[GOAL] Rewrite the records below as a Markdown table with the columns Row and Record. Give each non-blank line its own numbered row and leave out blank lines.
---- DATA SECTION
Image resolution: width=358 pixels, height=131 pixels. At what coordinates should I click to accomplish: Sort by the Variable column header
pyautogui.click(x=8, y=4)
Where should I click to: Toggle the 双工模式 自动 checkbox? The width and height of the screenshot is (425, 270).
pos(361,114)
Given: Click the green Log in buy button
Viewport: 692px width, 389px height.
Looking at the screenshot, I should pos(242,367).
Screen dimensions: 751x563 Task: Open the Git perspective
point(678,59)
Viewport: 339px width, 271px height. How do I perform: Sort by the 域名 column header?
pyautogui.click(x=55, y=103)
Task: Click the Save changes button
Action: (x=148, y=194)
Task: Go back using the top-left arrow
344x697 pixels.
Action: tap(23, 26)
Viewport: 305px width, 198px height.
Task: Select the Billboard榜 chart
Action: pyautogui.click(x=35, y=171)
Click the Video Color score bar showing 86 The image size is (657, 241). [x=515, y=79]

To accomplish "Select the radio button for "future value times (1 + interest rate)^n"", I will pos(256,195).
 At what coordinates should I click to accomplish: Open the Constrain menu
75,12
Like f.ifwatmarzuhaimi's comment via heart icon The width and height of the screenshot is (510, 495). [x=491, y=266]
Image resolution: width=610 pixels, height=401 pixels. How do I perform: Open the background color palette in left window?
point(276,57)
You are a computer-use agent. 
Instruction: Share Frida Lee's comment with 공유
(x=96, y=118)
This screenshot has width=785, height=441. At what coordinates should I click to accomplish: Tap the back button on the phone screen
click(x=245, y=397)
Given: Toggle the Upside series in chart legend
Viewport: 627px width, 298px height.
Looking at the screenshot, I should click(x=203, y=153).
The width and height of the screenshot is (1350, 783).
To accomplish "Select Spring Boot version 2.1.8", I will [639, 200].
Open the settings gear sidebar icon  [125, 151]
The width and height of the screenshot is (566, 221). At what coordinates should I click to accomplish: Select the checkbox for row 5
--------
[RESULT OF THE EXERCISE]
| Row | Record |
|---|---|
| 1 | Image resolution: width=358 pixels, height=131 pixels. At what coordinates should I click to accomplish: Sort by the Variable column header |
| 2 | pyautogui.click(x=8, y=4) |
| 3 | Where should I click to: Toggle the 双工模式 自动 checkbox? The width and height of the screenshot is (425, 270). |
| 4 | pos(361,114) |
| 5 | Given: Click the green Log in buy button |
| 6 | Viewport: 692px width, 389px height. |
| 7 | Looking at the screenshot, I should pos(242,367). |
| 8 | Screen dimensions: 751x563 Task: Open the Git perspective |
| 9 | point(678,59) |
| 10 | Viewport: 339px width, 271px height. How do I perform: Sort by the 域名 column header? |
| 11 | pyautogui.click(x=55, y=103) |
| 12 | Task: Click the Save changes button |
| 13 | Action: (x=148, y=194) |
| 14 | Task: Go back using the top-left arrow |
| 15 | 344x697 pixels. |
| 16 | Action: tap(23, 26) |
| 17 | Viewport: 305px width, 198px height. |
| 18 | Task: Select the Billboard榜 chart |
| 19 | Action: pyautogui.click(x=35, y=171) |
| 20 | Click the Video Color score bar showing 86 The image size is (657, 241). [x=515, y=79] |
| 21 | To accomplish "Select the radio button for "future value times (1 + interest rate)^n"", I will pos(256,195). |
| 22 |  At what coordinates should I click to accomplish: Open the Constrain menu |
| 23 | 75,12 |
| 24 | Like f.ifwatmarzuhaimi's comment via heart icon The width and height of the screenshot is (510, 495). [x=491, y=266] |
| 25 | Image resolution: width=610 pixels, height=401 pixels. How do I perform: Open the background color palette in left window? |
| 26 | point(276,57) |
| 27 | You are a computer-use agent.  |
| 28 | Instruction: Share Frida Lee's comment with 공유 |
| 29 | (x=96, y=118) |
| 30 | This screenshot has width=785, height=441. At what coordinates should I click to accomplish: Tap the back button on the phone screen |
| 31 | click(x=245, y=397) |
| 32 | Given: Toggle the Upside series in chart legend |
| 33 | Viewport: 627px width, 298px height. |
| 34 | Looking at the screenshot, I should click(x=203, y=153). |
| 35 | The width and height of the screenshot is (1350, 783). |
| 36 | To accomplish "Select Spring Boot version 2.1.8", I will [639, 200]. |
| 37 | Open the settings gear sidebar icon  [125, 151] |
| 38 | The width and height of the screenshot is (566, 221). At what coordinates should I click to accomplish: Select the checkbox for row 5 |